-- Selected extract --
+-------+
Best-practices for enrichment of timeseries data with meta information

Hi,

I am not sure if I have fully understood the way how timeseries DBs like mimir should be used, or what kinds of behaviour I can expect from them. So, I am going to formulate a small scenario to demonstrate my dilemma.
Let’s say I have a sensor that measures the temperature and writes the measured value into a timeseries db like
temperature(id=“sensorId”):tempValue
When I open the Grafana Explore mode I can find the sensor by selecting the label id and by providing its identifier as label value. However, looking up sensor temperature values by identifier does not provide high user experience as sensor identifiers are not meant for humans.
Normally, a sensor is embedded into a business context and therefore in relation with further information like sensor name (not unique), sensor type, sensor vendor, business contract, location etc.
Users are more likely to use such variables when they are looking for the temperature of a sensor.
This however, as I see it, would require me to encode all these searchable attributes in the timeseries
temperature(id=“sensorId” name=“sensorName” location=“city” type=“S9600” vendor=“sensorVendor”):value
The problem with this approach is that if one of the attributes change,a new attribute is added, or an existing one becomes obsolete, a new timeseries is created and there is a “break” in the diagram.
+-------+
-- Given information --
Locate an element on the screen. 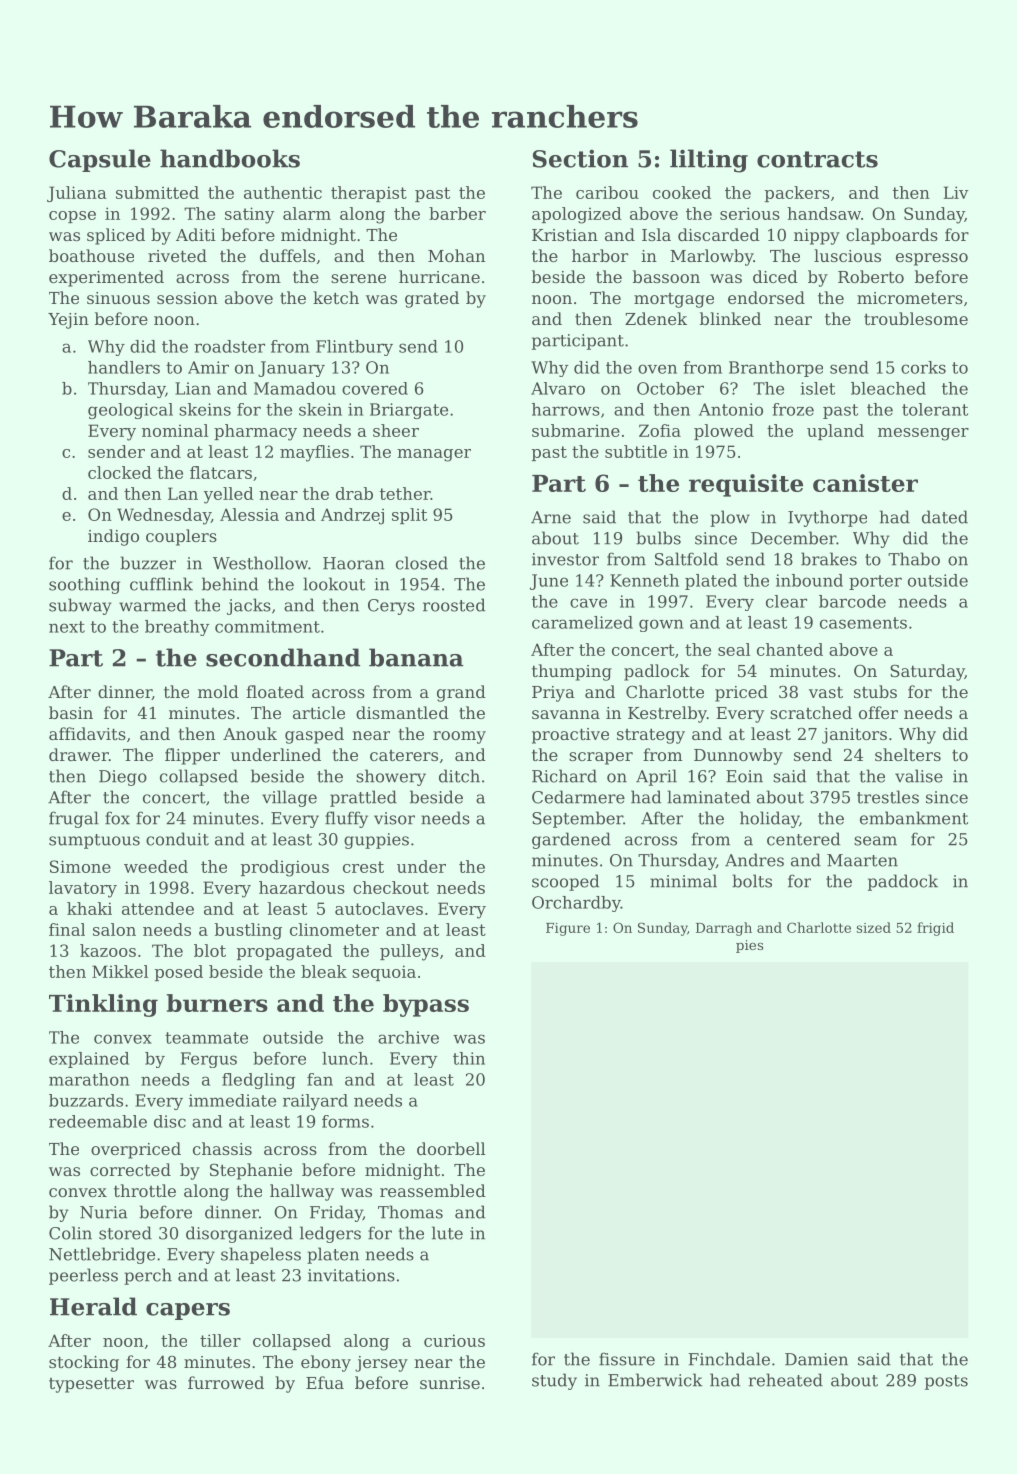 The image size is (1017, 1474). typesetter is located at coordinates (91, 1385).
+-------+
-- Your goal --
Could you continue the forum post about enriching timeseries data with meta information, picking up right after its last sentence?

-- Result for this exercise --
What would be the best-practice to provide meta-information of a sensor to the user in the explorer mode while keeping the structure of the timeseries as simple as possible?

Thank you!

I would say good practice (only you know what is best-practice for you) is info metric.

So you can have “real” metrics:

temperature(id=“sensorId”)
pressure(id=“sensorId”)

and then “info” metric:

info(id=“sensorId” name=“sensorName” location=“city” type=“S9600” vendor=“sensorVendor”):

You can join these real and info metrics on the promql level:

Cool, thx for the answer!

Some additional questions:

  • How do you decide which labels will come into the “info” metrics or the “real”? Is it how often they change or how frequently they are used, for example?
  • Is there any performance impact if we do these joins on “info” metrics?
  • Is it possible to predefine these joins in the datasource configuration, so that users can explore the metrics more easily without needing to be aware of the associated “info” metrics?
  • I would say avoid label duplication, except that id label
  • Of course, there is is slower, because there ia additional computation. But you will ve superhuman if you will be able to notice a few ms difference in the browser
  • No, that doesn’t make sense unless you are able to enforce certain labels. In real wild world anyone is using different labels, convention so this predefined join will may be causing more problems
  • I would say avoid label duplication, except that id label

But how do you decide if the label should go into the “real” or “info” metric
Or do you always create by default an “info” metric and put there all labels that could change over time?

temperature{id="sensorId", name="name"}
pressure{id="sensorId", name="name"}

That’s duplication of the name, so it should be:

temperature{id="sensorId"}
pressure{id="sensorId"}
info{id="sensorId", name="name"}

Use OTEL properly (name will be resource attribute) and metric storage, which follow OTEL spec and info metrics will be created automatically, e.g. Grafana Cloud:

Now I understand it! Thx a lot!